Landis chastised legislators for putting political and corporate interests above the constitutional rights of Americans.
“These people in these buildings here are nothing but puppets on a string for our federal government and the big money of the world. They don’t care about you. They don’t care about me. They don’t care about our kids,” he said.
Over the last few months, the mission of the convoy has become about bringing the American people together to demand freedom and stand against tyranny, Landis said.
“It’s been incredible to see so many people the whole way across the country and the whole way back—seeing so many people in their own states starting to stand up. And that’s really what’s super important: to get people to come together in their states in our hometowns. It starts at home and it filters out to here,” Landis said.
Landis chastised lawmakers for imposing lockdowns and business closures during the pandemic, and lingering mask and vaccine mandates.
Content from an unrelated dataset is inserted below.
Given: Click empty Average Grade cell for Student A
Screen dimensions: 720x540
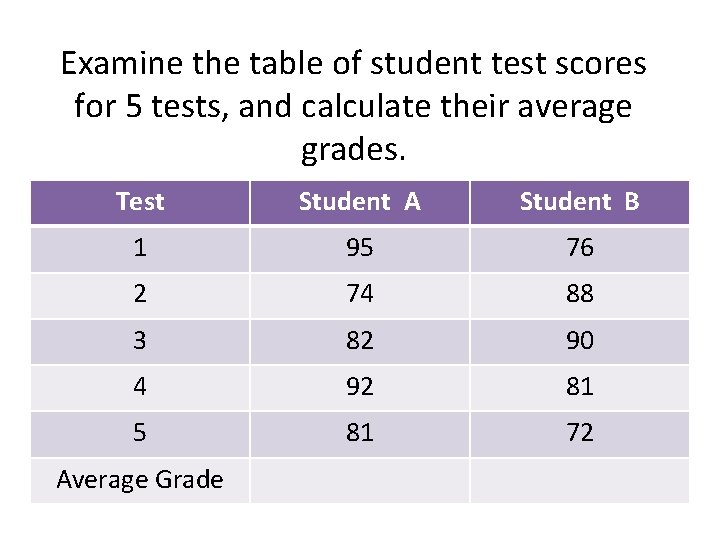Looking at the screenshot, I should pos(360,480).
“Everyone says, ‘Oh, what freedoms have they taken?’ Well, gee, I don’t know. I was asked to keep working while I drove a truck at the beginning of this pandemic, if that’s what you want to call it. And I couldn’t find anything to eat anywhere. But I’m supposed to keep going, right? I couldn’t use a bathroom, at places [where] we picked up or delivered because God forbid, we have germs,” he said.
“It’s completely stupid.”
He urged Californians and Americans to pay attention to the legislation that is being passed and not to let their freedoms slip away.
“When they take a little at a time, we don’t realize it,” he said. “… You have to be diligent and watch everything that’s going on.”
Landis said the convoy plans meet with Canadian truckers when it leaves California.
“When we leave Sacramento with the convoy, we’re going to go meet our brothers and sisters in Canada,” he said to cheers from the crowd. “Thanks to them for getting this whole ball rolling. If you think that these people in these buildings are afraid of the people coming together, wait till countries come together.”